In the records below, the line with "Image resolution: width=471" opens the range and the line with "Task: Expand the Holidays folder in the tree" closes it; print that range exactly and nothing else.

[[ DATASET RECORDS, beginning ]]

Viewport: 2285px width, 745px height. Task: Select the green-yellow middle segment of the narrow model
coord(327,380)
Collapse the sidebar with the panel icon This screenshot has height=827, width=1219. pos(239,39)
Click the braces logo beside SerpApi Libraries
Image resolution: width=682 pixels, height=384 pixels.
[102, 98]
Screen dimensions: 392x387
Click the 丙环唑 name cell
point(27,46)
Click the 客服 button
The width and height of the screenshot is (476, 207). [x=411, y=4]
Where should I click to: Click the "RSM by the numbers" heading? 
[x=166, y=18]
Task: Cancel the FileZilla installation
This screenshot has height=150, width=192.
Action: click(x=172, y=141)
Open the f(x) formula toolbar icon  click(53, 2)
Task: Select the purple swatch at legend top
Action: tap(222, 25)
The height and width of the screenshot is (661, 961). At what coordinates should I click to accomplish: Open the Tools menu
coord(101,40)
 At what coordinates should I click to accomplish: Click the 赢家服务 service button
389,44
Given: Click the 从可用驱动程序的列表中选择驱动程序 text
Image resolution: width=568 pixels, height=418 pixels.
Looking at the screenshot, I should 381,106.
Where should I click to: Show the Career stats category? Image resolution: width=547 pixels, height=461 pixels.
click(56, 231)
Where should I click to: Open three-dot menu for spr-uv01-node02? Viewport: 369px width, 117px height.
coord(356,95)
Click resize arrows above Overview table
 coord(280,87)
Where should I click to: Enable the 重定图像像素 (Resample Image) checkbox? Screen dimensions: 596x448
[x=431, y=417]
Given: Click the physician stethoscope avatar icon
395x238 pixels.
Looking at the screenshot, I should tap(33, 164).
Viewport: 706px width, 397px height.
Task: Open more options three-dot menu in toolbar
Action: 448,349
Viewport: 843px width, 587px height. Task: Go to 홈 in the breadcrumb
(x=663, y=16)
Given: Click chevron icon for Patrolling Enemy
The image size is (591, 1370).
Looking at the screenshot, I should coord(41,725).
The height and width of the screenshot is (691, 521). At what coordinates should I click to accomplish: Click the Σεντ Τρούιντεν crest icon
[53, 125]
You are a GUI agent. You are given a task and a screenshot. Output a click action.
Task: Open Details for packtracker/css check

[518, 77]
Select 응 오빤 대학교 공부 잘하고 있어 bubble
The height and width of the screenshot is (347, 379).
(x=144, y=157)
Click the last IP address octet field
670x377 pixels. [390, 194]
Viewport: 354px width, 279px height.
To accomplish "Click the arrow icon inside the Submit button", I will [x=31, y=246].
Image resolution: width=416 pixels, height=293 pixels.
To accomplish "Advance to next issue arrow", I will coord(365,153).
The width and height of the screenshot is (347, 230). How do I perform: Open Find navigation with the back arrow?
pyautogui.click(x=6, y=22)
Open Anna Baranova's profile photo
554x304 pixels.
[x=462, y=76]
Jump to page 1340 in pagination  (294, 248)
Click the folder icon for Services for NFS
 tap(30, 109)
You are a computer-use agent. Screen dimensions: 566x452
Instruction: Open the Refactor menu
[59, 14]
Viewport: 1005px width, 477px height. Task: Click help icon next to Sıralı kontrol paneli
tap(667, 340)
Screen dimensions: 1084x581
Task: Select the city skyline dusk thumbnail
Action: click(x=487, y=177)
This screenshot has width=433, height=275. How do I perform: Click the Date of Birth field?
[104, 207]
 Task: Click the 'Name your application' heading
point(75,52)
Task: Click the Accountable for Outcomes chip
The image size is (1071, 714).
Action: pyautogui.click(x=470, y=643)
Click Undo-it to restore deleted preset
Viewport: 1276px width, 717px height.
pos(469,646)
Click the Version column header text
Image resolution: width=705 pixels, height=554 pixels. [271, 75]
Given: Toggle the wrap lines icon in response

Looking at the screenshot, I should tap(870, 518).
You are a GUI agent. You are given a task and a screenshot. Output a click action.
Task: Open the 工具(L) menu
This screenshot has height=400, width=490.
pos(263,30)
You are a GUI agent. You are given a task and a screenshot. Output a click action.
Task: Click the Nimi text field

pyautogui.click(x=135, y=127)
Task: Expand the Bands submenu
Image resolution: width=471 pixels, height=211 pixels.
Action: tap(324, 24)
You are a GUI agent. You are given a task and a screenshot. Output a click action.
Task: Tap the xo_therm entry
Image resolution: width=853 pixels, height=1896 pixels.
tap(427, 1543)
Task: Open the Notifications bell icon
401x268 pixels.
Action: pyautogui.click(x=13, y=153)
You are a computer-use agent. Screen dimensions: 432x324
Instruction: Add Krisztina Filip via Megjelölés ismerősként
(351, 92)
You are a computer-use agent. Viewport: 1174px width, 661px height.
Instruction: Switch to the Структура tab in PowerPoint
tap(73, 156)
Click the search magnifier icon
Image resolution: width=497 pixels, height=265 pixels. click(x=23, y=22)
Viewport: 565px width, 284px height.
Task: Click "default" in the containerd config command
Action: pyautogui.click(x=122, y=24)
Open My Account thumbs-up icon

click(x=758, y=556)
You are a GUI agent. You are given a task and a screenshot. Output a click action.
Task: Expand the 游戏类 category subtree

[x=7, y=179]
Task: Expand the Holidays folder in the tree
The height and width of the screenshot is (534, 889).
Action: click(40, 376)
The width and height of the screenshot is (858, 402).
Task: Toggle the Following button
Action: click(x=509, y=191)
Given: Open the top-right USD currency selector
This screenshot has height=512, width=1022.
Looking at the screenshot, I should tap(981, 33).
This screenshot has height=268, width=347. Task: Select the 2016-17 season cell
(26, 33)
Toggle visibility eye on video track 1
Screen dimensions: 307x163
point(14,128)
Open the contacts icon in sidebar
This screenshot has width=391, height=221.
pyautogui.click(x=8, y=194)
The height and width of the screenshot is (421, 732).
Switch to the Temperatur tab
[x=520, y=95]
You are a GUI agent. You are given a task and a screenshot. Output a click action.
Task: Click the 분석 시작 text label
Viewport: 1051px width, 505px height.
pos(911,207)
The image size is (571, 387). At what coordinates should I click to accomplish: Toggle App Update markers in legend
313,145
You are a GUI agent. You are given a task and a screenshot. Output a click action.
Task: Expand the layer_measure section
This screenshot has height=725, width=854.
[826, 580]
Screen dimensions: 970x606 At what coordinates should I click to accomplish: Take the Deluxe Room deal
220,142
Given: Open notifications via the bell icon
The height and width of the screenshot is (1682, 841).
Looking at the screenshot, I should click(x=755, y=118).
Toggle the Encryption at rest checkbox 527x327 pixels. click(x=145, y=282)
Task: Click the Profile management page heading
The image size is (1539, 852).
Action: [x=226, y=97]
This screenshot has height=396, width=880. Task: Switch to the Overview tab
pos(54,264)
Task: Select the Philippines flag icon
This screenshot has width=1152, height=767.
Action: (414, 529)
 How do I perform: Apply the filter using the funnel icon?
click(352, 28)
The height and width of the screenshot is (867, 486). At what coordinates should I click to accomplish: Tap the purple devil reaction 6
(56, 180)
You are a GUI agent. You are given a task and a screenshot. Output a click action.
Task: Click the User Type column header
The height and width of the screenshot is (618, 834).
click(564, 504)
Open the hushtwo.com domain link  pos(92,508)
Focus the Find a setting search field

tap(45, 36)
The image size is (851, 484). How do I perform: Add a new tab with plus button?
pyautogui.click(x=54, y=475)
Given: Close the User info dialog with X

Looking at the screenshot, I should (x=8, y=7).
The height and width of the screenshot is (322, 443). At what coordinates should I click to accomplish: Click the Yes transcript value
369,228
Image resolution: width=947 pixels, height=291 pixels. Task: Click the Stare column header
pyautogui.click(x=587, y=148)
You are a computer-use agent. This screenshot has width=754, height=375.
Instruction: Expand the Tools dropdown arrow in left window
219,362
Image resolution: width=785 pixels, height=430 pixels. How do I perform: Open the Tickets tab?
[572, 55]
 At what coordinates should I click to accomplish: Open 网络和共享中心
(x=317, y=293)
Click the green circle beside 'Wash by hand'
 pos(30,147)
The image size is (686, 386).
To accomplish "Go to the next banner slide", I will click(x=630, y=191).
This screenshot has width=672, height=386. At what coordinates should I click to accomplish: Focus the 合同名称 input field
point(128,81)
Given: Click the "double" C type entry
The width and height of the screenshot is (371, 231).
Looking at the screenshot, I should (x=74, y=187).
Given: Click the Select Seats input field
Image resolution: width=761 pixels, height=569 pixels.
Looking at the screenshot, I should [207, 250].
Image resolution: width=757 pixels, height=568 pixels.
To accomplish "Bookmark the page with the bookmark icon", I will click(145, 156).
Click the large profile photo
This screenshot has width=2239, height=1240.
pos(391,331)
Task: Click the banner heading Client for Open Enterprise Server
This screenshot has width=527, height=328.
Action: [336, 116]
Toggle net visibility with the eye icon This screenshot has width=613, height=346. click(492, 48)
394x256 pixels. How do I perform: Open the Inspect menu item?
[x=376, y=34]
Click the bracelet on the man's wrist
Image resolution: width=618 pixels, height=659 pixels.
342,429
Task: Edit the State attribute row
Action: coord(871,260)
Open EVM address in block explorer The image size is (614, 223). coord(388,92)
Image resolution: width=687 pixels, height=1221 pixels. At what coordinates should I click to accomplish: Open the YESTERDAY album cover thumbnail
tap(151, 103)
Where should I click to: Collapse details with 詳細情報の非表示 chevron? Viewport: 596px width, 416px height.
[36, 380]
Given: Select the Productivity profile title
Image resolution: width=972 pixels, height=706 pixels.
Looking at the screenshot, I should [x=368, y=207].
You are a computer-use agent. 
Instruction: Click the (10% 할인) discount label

[[ DATASET RECORDS, end ]]

■ **RESULT OF THIS EXERCISE**
Image resolution: width=471 pixels, height=211 pixels.
Action: tap(324, 24)
You are a GUI agent. You are given a task and a screenshot. Output a click action.
Task: Tap the xo_therm entry
Image resolution: width=853 pixels, height=1896 pixels.
tap(427, 1543)
Task: Open the Notifications bell icon
401x268 pixels.
Action: pyautogui.click(x=13, y=153)
You are a computer-use agent. Screen dimensions: 432x324
Instruction: Add Krisztina Filip via Megjelölés ismerősként
(351, 92)
You are a computer-use agent. Viewport: 1174px width, 661px height.
Instruction: Switch to the Структура tab in PowerPoint
tap(73, 156)
Click the search magnifier icon
Image resolution: width=497 pixels, height=265 pixels. click(x=23, y=22)
Viewport: 565px width, 284px height.
Task: Click "default" in the containerd config command
Action: pyautogui.click(x=122, y=24)
Open My Account thumbs-up icon

click(x=758, y=556)
You are a GUI agent. You are given a task and a screenshot. Output a click action.
Task: Expand the 游戏类 category subtree

[x=7, y=179]
Task: Expand the Holidays folder in the tree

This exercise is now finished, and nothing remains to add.